Housing Trends In The Carolinas

Condo sales, building tepid
Inventory exceeds demand, analysts say
By Jenny Burns
The Sun News
Condominium developers are reacting to a softening market by slowing condo building in Horry County, N.C. - reversing a three-year trend. Single-family building continues to climb.
The number of condo building permits dropped 34 percent in the second quarter to 724 from 1,105 last year, while new condo sales fell 31 percent. Resale condo sales fell 26 percent, according to Market Opportunity Research Enterprises, a regional real estate market research firm in Rocky Mount, N.C.
The slowing sales mean better prices for buyers, and more incentives from builders to sell units.
The sales slowdown is showing up in Brunswick County, N.C., and Georgetown County as well.

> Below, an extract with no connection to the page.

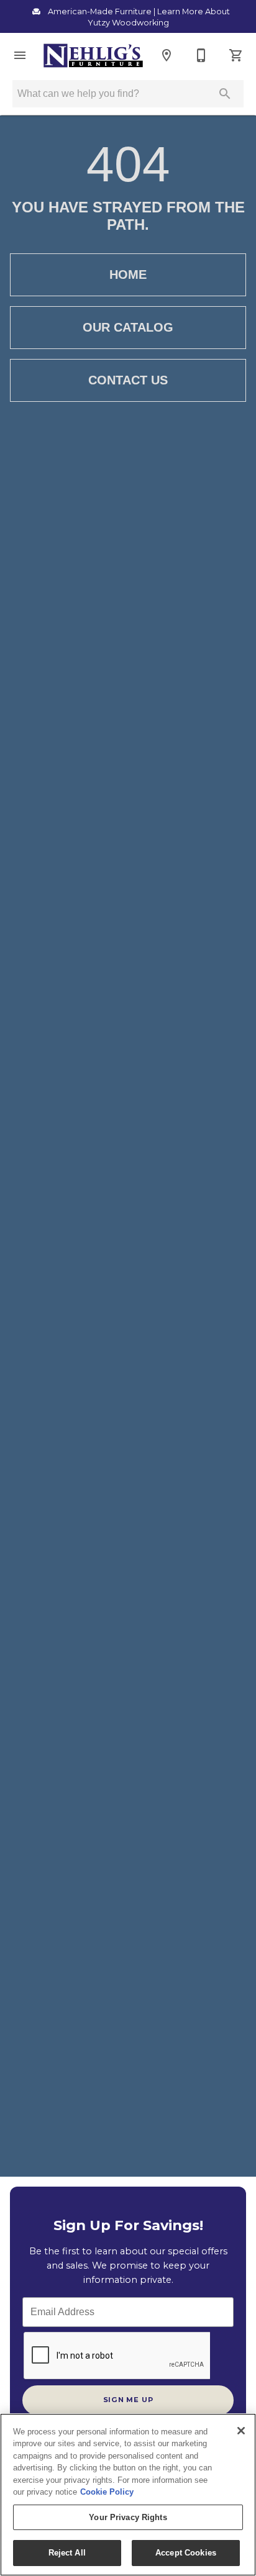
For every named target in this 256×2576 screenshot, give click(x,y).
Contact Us (128, 380)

"We don't see this as an extended downturn. Although it seems sharp right now, it is sharp only in the very short term as builders try to adjust from the excess of their starts late last year," said Bernard Helm, president of M.O.R.E, which tracks real estate markets in the Southeast.
Tom Maeser, market analyst and president of the Fortune Academy of Real Estate, said he has gotten many calls from developers concerned about the growing condo inventory on the market, which is triple what it was last year.
Maeser said condo developers are cutting back, often because they may have trouble getting the 80 to 100 percent presales that the bank requires for a construction loan.
The single family market is still going strong. Single family building increased 7 percent over last year to 1,535 from 1,433 even though new home sales stayed flat and resale homes fell six percent. Analysts say this could signal future softening in the single family market.
"Builders will have some excess inventory, and that will end up being good news for consumers. They have to work out that inventory and that means softening prices," Helm said.
The drop in resales and flat growth in new home sales - at 980 homes this year and last - signals new home sales may move into negative territory in the future, Helm said. An 11 percent drop in single family lot sales also signals a future drop in sales, he said.
Lawrence Langdale, vice president of Coldwell Banker Chicora Development, said he expects the single family market will remain strong while the condo market will take 18 to 24 months to adjust. He said the drop in single family lots is attributed to loss of investors in the market, since lots, like condos, are more often purchased by investment buyers.
Maeser said it's a good sign if home sales can stay on target with 2005's record sales - as it has done so far. He said the flat growth in new home sales indicates builders are being careful to stay even with last year and not build too many spec homes.
"They don't want to get stuck with a lot of inventory out there," Maeser said.

Brunswick County did not see the sales downturn that Horry County had in the first quarter, but sales in the nation's 28th fastest-growing county did drop in the second quarter.
"It means that the Brunswick market is not quite as volatile," Helm said.
New single family home sales in Brunswick dropped 7 percent to 471 from 506 and resales dropped 24 percent to 820 from 1,078. Single family lot sales also dropped 36 percent to 2,084 from 3,257.
Helm attributes the drop to rising interest rates on adjustable rate mortgages, making it difficult for buyers to purchase a second home. Helm said the Brunswick market is less volatile because it has fewer national builders than Horry County. Brunswick is also seeing a downturn in building condos and single family homes, but townhome building has picked up.
"It's doing a leveling off. We're also seeing county permitting leveling off," said David Sandifer, owner of Holden Beach Properties and Brunswick commissioners chairman. "I think we will see another spurt but this is just a lull."
Sandifer said the high end market in Brunswick is selling well, but there's a lack of moderate income housing. Townhome building is also up in Horry County. Langdale says builders are choosing townhomes and single family for future projects because they are more often purchased by primary homeowners.
Helm said the townhome market has strong demand on the Strand, but it can be easily overbuilt because it's a smaller market than the condo and single family markets.
In Georgetown County, resale homes have declined slightly but new home sales are up 60 percent to 104 from 65. New condo sales are also up from 45 to 151. "Georgetown County is getting ready to do what Horry County has already done. It's good on new but has problems in resales. The decline will happen in new home sales," Helm said. Single family building and lot sales have also dropped off in Georgetown County.
Prices in all three counties continue to show year-over-year increases.
The median price for homes and condos in Horry County increased 16 percent to $189,900 from $162,900.